Data yang akan kita explore merupakan data penumpang titanic yang diambil dari kaggle. Nantinya kita akan memprediksi penumpang yang selamat atau tidak selamat dengan menggunakan logistic regrresion untuk mengklasifikasikan hal tersebut.
library(dplyr)
library(caret)
library(GGally)
library(MLmetrics)
library(rsample)
library(lmtest)
library(car)
Pertama yang akan kita lakukan adalah memanggil data yang telah kita siapkan.

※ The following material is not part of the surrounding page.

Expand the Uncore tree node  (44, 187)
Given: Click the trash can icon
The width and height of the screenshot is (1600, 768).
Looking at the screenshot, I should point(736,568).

titanic <- read.csv("train.csv")
Lalu dengan menggunakan fungsi glimpse kita dapat melihat gambaran data yang telah kita ambil
glimpse(titanic)
## Rows: 891
## Columns: 12
## $ PassengerId <int> 1, 2, 3, 4, 5, 6, 7, 8, 9, 10, 11, 12, 13, 14, 15, 16, 17,…
## $ Survived <int> 0, 1, 1, 1, 0, 0, 0, 0, 1, 1, 1, 1, 0, 0, 0, 1, 0, 1, 0, 1…
## $ Pclass <int> 3, 1, 3, 1, 3, 3, 1, 3, 3, 2, 3, 1, 3, 3, 3, 2, 3, 2, 3, 3…
## $ Name <chr> "Braund, Mr. Owen Harris", "Cumings, Mrs. John Bradley (Fl…
## $ Sex <chr> "male", "female", "female", "female", "male", "male", "mal…
## $ Age <dbl> 22, 38, 26, 35, 35, NA, 54, 2, 27, 14, 4, 58, 20, 39, 14, …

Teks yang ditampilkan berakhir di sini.